The deeper I dive into all these concepts, the more interesting things get and it makes a lot more sense on many aspects of full stack development. Here’s a breakdown of what happened this week.
What is an AWS ELB (Elastic Load Balancer)?
A server that evenly distributes internet traffic to multiple EC2 instances.
Load balancing is a good way to ensure high availability to your system in case one of the instances goes down.
AWS provides 3 kinds of load balancers
✅ CLB (Classic Load Balancer)
✅ ALB (Application Load Balancer)
✅ NLB (Network Load Balancer)
CLB is old generation and supports HTTP, HTTPS and TCP
ALB is the most common amongst modern applications and supports HTTP, HTTPS and Websockets
NLB is mainly used for high performance job and supports TCP, TLS and UDP
What is Load Balancer Stickiness?
A cookie to instruct our load balancer to redirect each independent user to the same instance.
➕ works for CLB and ALB
➕ can control the expiration date
➖ can bring imbalance to the load balancer
What is SSL (Secure Socket Layer) and TLS (Transport Layer Security) in AWS?
Both of them are certificates which allow traffic between your clients and your load balancer to be encrypted in transit (also referred to as in flight encryption)
Good to knows.
TLS is a new version of SSL.
People quite often use TLS but refer to them as SSL.
What is Connection Draining in AWS Load Balancers?
The time to complete “in-flight requests” while the instance is de-registering or unhealthy.
Once the instance is de-registering, it stops receiving requests.

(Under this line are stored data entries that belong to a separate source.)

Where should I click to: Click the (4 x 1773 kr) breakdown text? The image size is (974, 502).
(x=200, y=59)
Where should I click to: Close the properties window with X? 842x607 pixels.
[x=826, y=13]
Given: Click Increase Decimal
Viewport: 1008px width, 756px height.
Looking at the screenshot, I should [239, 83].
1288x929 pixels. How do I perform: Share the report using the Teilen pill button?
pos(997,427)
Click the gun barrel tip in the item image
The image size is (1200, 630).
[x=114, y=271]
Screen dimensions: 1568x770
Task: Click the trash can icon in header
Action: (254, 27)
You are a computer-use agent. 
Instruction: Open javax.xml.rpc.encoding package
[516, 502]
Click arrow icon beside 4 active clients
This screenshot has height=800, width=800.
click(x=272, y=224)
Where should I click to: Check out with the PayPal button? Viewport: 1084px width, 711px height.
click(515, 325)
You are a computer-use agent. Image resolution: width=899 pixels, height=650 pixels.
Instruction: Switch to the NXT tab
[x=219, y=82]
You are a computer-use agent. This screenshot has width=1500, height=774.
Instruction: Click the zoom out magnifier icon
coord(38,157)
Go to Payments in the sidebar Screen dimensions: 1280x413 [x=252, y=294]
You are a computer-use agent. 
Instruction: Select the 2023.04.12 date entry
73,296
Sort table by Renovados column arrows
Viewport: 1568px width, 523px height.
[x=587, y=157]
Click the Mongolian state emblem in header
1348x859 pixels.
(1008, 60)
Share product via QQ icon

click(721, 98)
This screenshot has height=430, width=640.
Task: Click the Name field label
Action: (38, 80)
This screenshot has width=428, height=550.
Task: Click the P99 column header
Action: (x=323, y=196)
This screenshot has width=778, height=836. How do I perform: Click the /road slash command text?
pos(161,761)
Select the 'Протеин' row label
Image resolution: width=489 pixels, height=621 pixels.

This process can take 1-3600 seconds.
What is an AWS ASG (Auto Scaling Group)
A setting for managing changes to traffic with a goal to:
📈 scale out (add EC2 instances) to match increased load
📉 scale in (remove EC2 instances) to match decreased load
What does ASG look in AWS? We have
✅ Minimum size which is the lowest amount of instances required for our system to be functional.
✅ Actual size / desired capacity: the setup normally we have
✅Maximum size - the amount of instances we can allocate to handle the extra load
Let’s talk about AWS ASG policies. We have 3 kinds 💈
- Target tracking scaling
It is quite simple and the easiest one to setup.
It is when you set rules of e.g. the CPU usage to stay at around 40%
- Simple or step scaling
➕ When a CloudWatch alarm is triggered (e.g. CPU > 70%) then add 2 units
➖ When a CloudWatch alarm is triggered (e.g. CPU < 30%) then remove 1 unit
- Scheduled Actions
This is based on know usage patterns like on a busy weekend or on BlackFriday
Finally let’s talk about AWS ASG scaling cooldowns
A cooldown is a period to ensure your ASG doesn’t add or remove instances before the previous scaling activity takes place.
The default cooldown period is 300 seconds. Can be reduced to 180.
Example: A policy that terminates instances based on criteria or metric, EC2 Auto Scaling needs less time to determine wether to terminate additional instances
If your application is scaling up or down multiple times each hour, then that’s a good indicator that you need to modify your ASG cooldown timers.
Learning AWS is quite interesting because it feels like even the small bits help a lot. I find it quite easy to wake up in the morning because early AM before work now means AWS time.
Understanding load balancing answers many questions on how big sites handle their traffic. Some things I have noticed is that getting this concept of how things work in the cloud changes a lot the way I started thinking about development. More of that in the next blog posts to come.